Post-event media scrum
In the post-event media scrum, CM Punk took issues with certain members of the wrestling media as he addressed backstage issues with colleagues in AEW. Punk first described Scott Colton (Colt Cabana) as someone who "didn't want to see me at the top," discussed their lawsuits against each other, and said he "hasn't been friends with this guy since at least 2014, late 2013." Later on, Punk stated Colton "shares a bank account with his mother, which tells you all you need to know about what kind of character that is." Punk denied rumors that he had attempted to get Colton fired, which AEW president Tony Khan corroborated. Punk also criticised "irresponsible people who call themselves EVPs" (AEW's executive vice presidents are Kenny Omega, Matt Jackson, and Nick Jackson), saying that they "couldn't fucking manage a Target" and accused them of having "spread lies and bullshit and put into the media that I got [Colt Cabana] fired when I have fuck all to do with him, want nothing to do with him. Do not care where he works, where he doesn't work. Where he eats, where he sleeps." Punk later indicated that he was trying to "sell tickets, fill arenas," while the EVPs were acting as "stupid guys [who] think they're in Reseda," which was where Pro Wrestling Guerrilla was based.

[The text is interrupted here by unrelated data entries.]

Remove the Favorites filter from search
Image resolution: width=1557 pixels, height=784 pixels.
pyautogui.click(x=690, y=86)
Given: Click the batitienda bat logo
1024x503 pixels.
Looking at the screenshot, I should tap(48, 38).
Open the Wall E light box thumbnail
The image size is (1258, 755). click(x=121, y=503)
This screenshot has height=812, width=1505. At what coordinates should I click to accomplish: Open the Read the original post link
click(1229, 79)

Next, Punk criticized "Hangman" Adam Page as "an empty-headed fucking dumb fuck" who went "into business for himself" on national television, and further alluded to Page as "somebody that hasn't done a damn thing in this business [that has] jeopardized the first million dollar house that this company has drawn off of my back." Punk later said regarding Page: "Our locker room, for all the wisdom and brilliance it has, isn't worth shit when you have an empty-headed idiot, who has never done anything in the business do public interviews and say, 'I don't really take advice.'" Punk went on to describe MJF as a "supremely talented individual" but also said that MJF "likes to shit where he eats instead of watering the grass." Punk then proclaimed to an interviewer, "I'm hurt, I'm old, I'm fuckin' tired, and I work with fucking children."

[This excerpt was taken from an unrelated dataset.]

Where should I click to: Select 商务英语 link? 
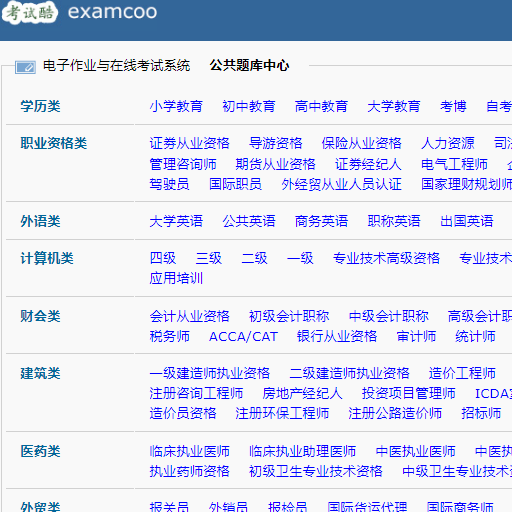pyautogui.click(x=321, y=221)
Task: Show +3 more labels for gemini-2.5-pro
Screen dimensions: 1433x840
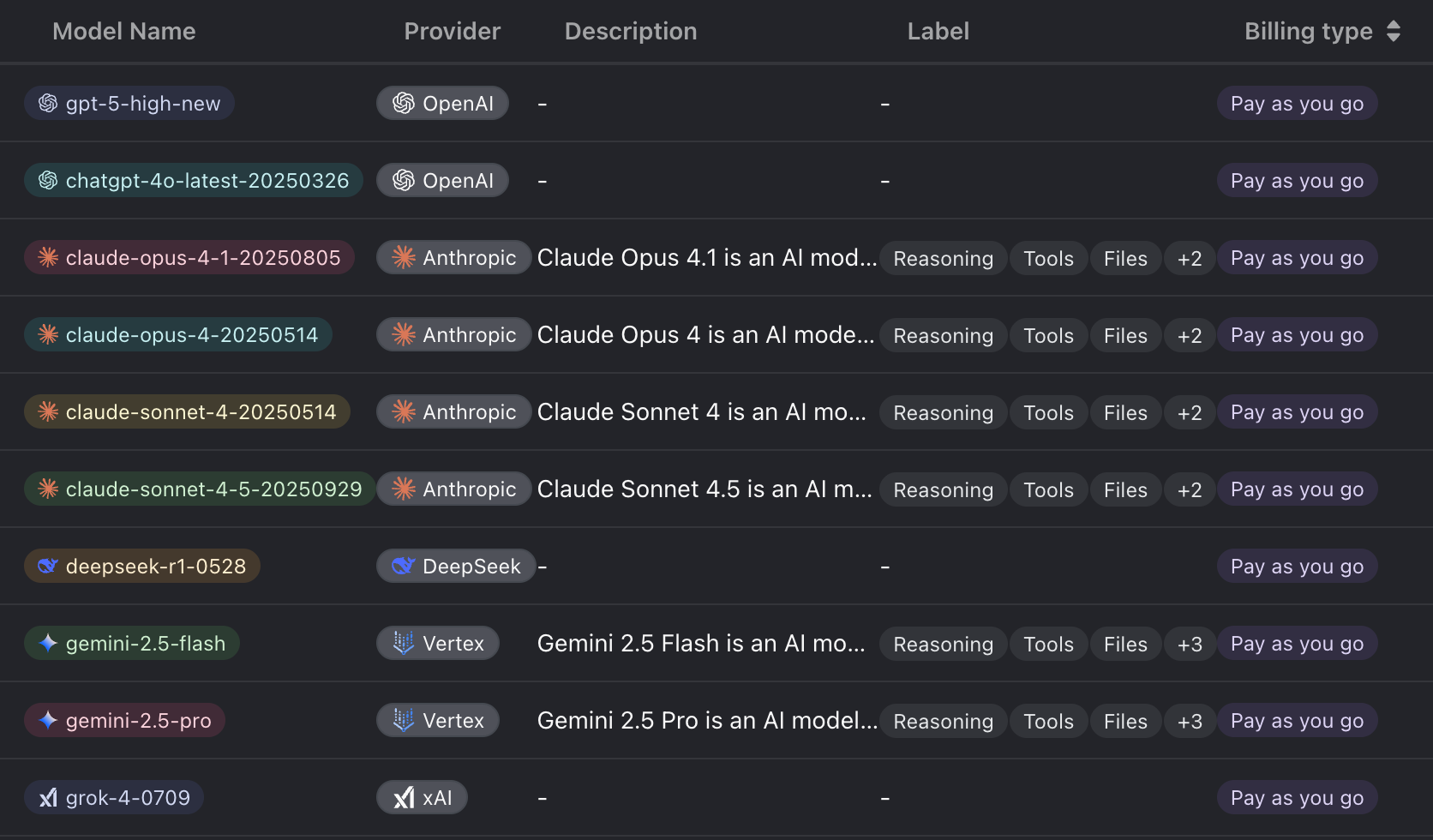Action: 1189,722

Multiple wrestling publications, including  Fightful, PWInsider, and the Wrestling Observer Newsletter, later reported that Punk's comments were followed by a fight between Punk, Kenny Omega, The Young Bucks, and Ace Steel — an AEW coach who is Punk's trainer and long-time friend. The Young Bucks and Omega were reportedly injured in the fight, and Steel was subsequently fired. In the aftermath of the media scrum, former wrestling manager and current podcaster Jim Cornette defended Punk's comments, arguing that they were justified by Page's previous actions in the build up to their world title match at Double or Nothing and stating that he had had similar experiences during his time working with Omega and The Young Bucks.

Aftermath
As a result of the physical altercation following the All Out post-event media scrum, AEW president Tony Khan suspended all involved, which included CM Punk, Ace Steel, Kenny Omega, Matt Jackson, Nick Jackson, Pat Buck, Christopher Daniels, Michael Nakazawa, and Brandon Cutler. On September 7, Khan opened that night's episode of Dynamite with a pre-taped video, announcing that the World and Trios Championships were vacated, effective immediately. Death Triangle (Pac, Penta El Zero M, and Rey Fénix) became the new Trios Champions by defeating Best Friends (Chuck Taylor, Trent Beretta, and Orange Cassidy) in a previously scheduled match that Khan converted into a title match. The show also featured the start of a tournament to crown a new World Champion, with the final taking place on September 21 at Dynamite: Grand Slam. At Grand Slam, Jon Moxley defeated Bryan Danielson in the tournament final to win the AEW World Championship for a record third time.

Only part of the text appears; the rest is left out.